- _Dataset records_:
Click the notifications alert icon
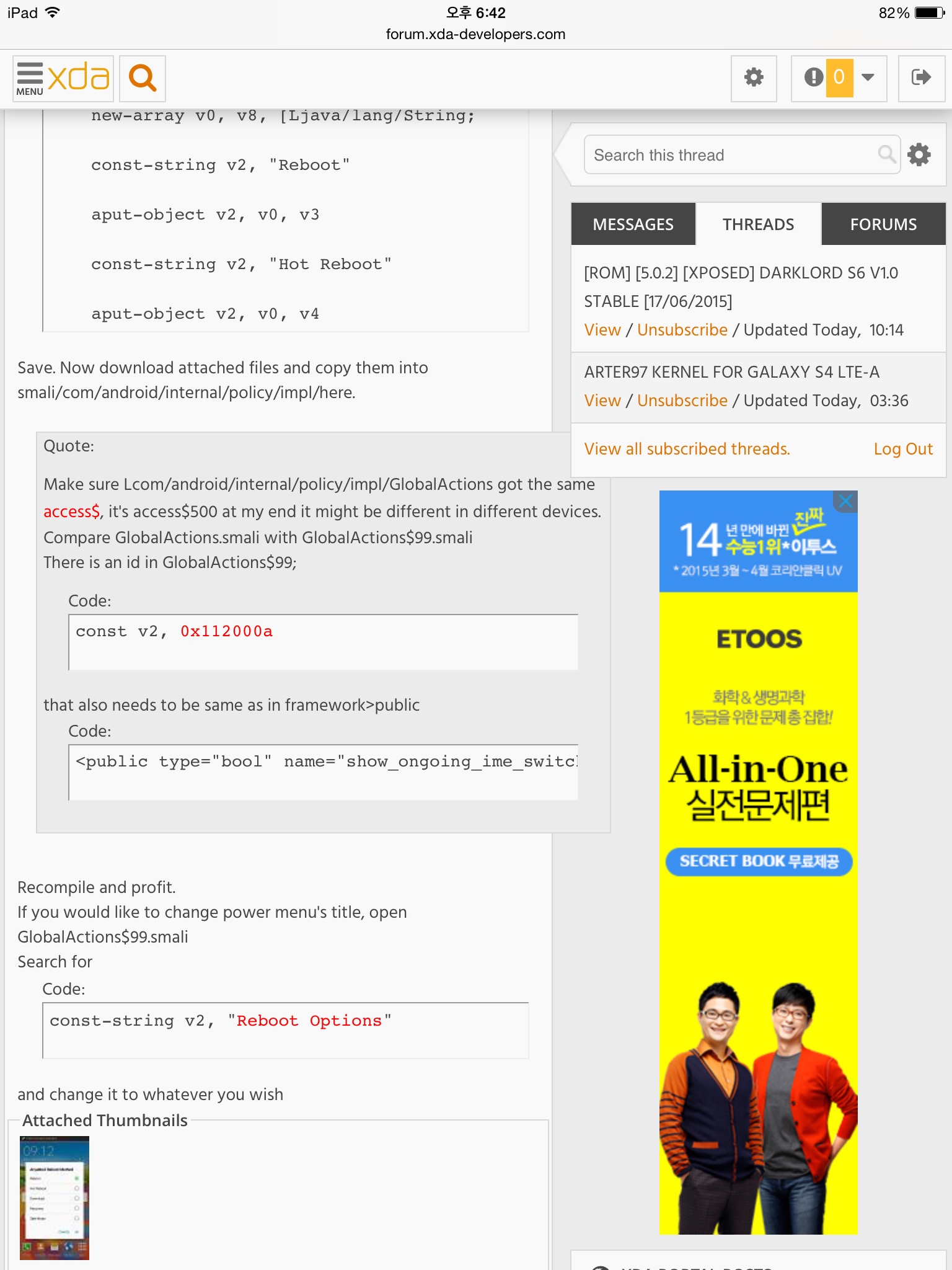Viewport: 952px width, 1270px height. (x=813, y=78)
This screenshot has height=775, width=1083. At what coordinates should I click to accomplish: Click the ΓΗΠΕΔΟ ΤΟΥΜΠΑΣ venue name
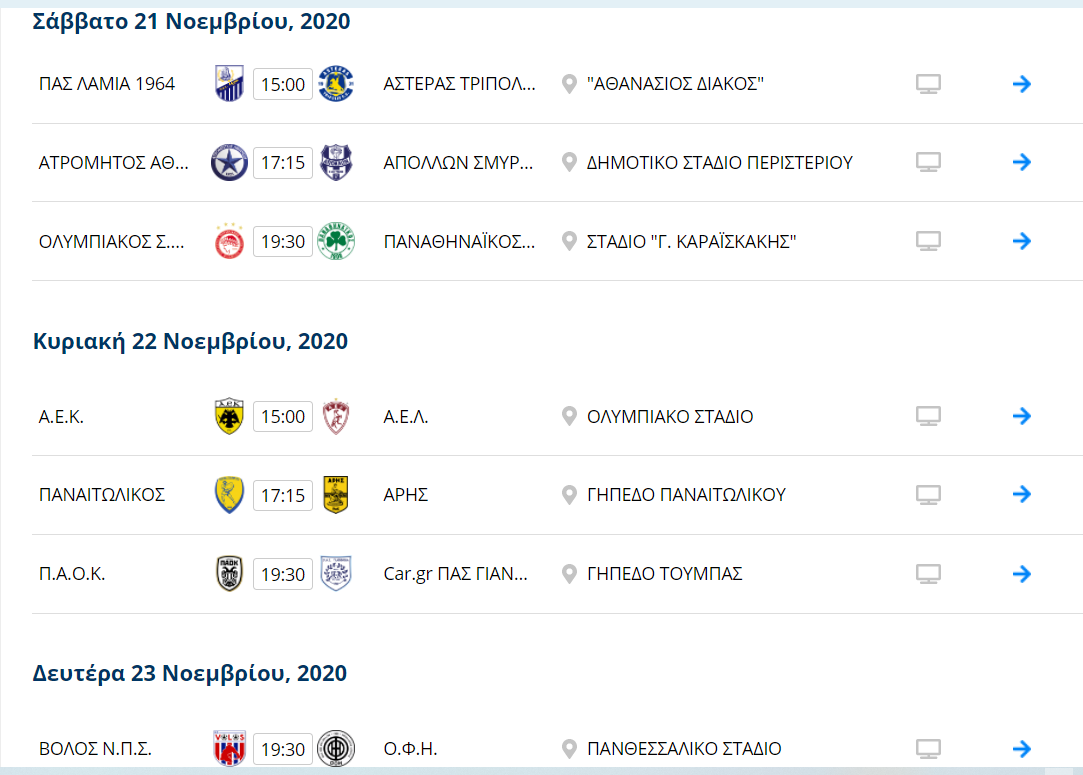665,574
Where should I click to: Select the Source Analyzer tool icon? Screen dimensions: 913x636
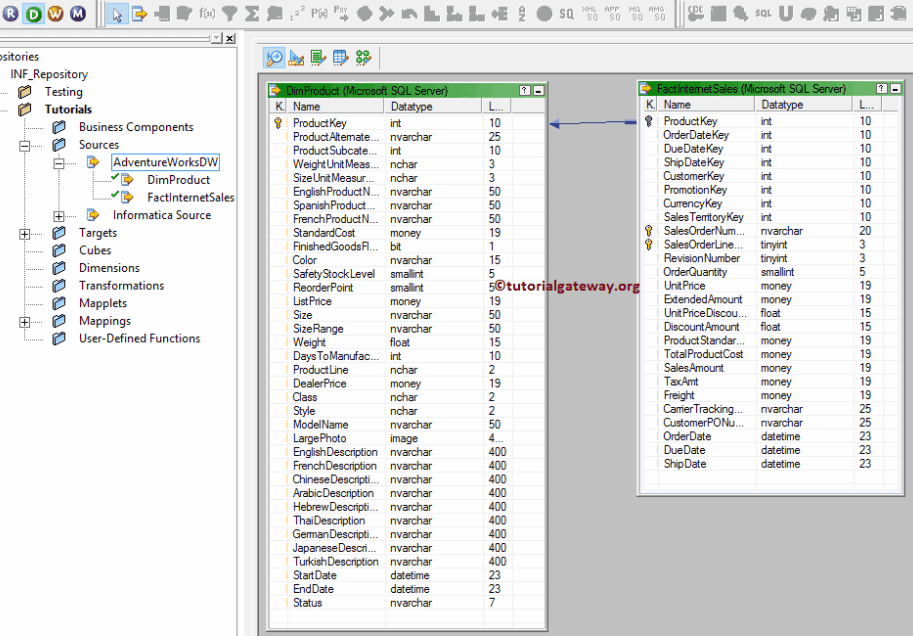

- _Description of the task_: Everything in the data except the pictures must be retyped exactly.

- _Expected answer_:
Click the notifications alert icon
Viewport: 952px width, 1270px height. (x=813, y=78)
This screenshot has height=775, width=1083. At what coordinates should I click to accomplish: Click the ΓΗΠΕΔΟ ΤΟΥΜΠΑΣ venue name
665,574
Where should I click to: Select the Source Analyzer tool icon? Screen dimensions: 913x636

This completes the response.